The final myth discussed was that male suicide is a male problem. In fact we are all socialised by the norm clusters detailed above, and the seeds of male suicide are sown when boys are very young in our western childrearing practices. Mark talked about how we all suppress parts of our personalities in order to be accepted in our families and schools and fit in with the norm. We need a massive cultural shift to change these norms, but until then we need to raise awareness of the internalised scripts that lead to suicidal thoughts and reharness them to empower men. 

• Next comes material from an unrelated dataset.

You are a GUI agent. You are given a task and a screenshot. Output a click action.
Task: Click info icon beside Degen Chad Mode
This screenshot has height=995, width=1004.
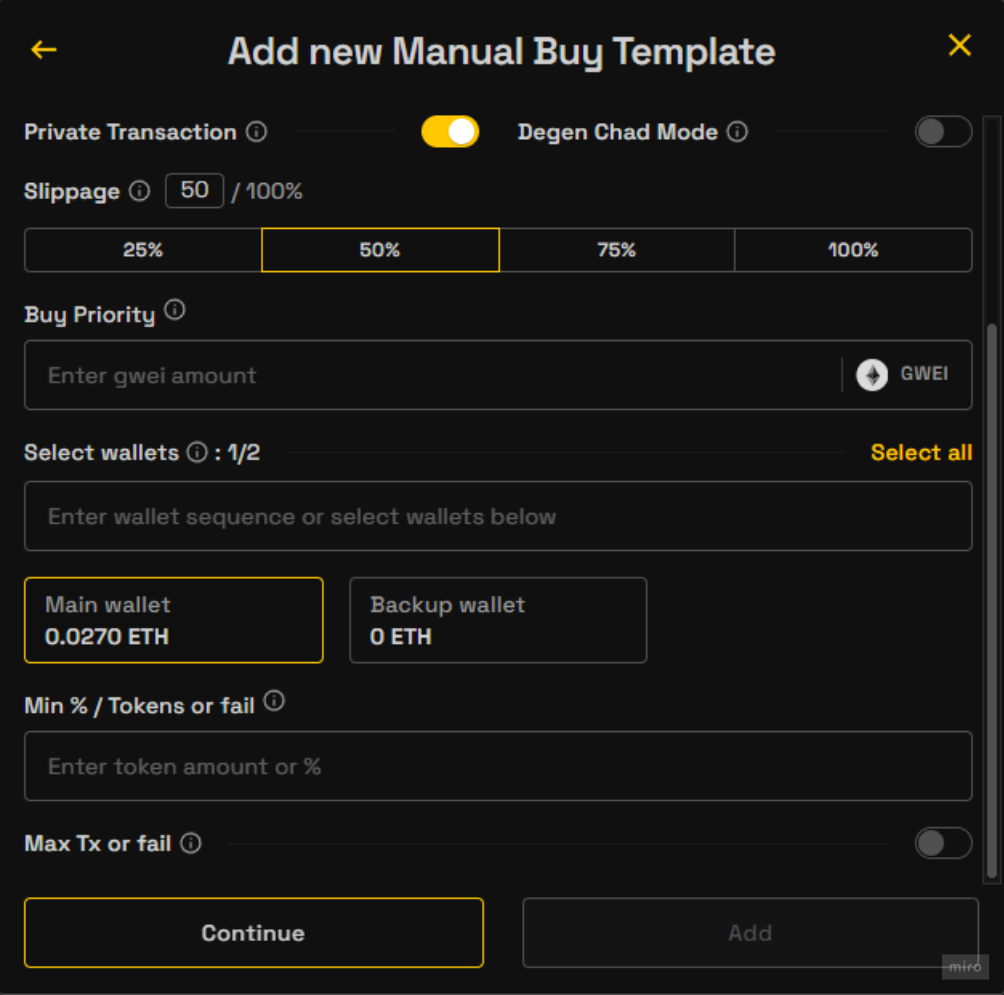(x=737, y=132)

There are many myths around male suicide and around the male behaviours that can contribute to suicidal thoughts. However, the truth is that men do deal with their emotions in their own way and express themselves with their own emotional language when they are given the right space and permission to do so. We all need to look beyond the expressions of distress that we have been socialised to expect and tune in to hear the expressions of distress that are actually being given. And that means there is hope. Once we start to take action and provide men with the spaces they need and listen to the language they are speaking, instead of expecting them to fit into the services that are not working for them, hopefully they will get the help they need before they reach crisis point. And there is hope that with more research and awareness we as a society can start to challenge these myths before they become embedded and internalised.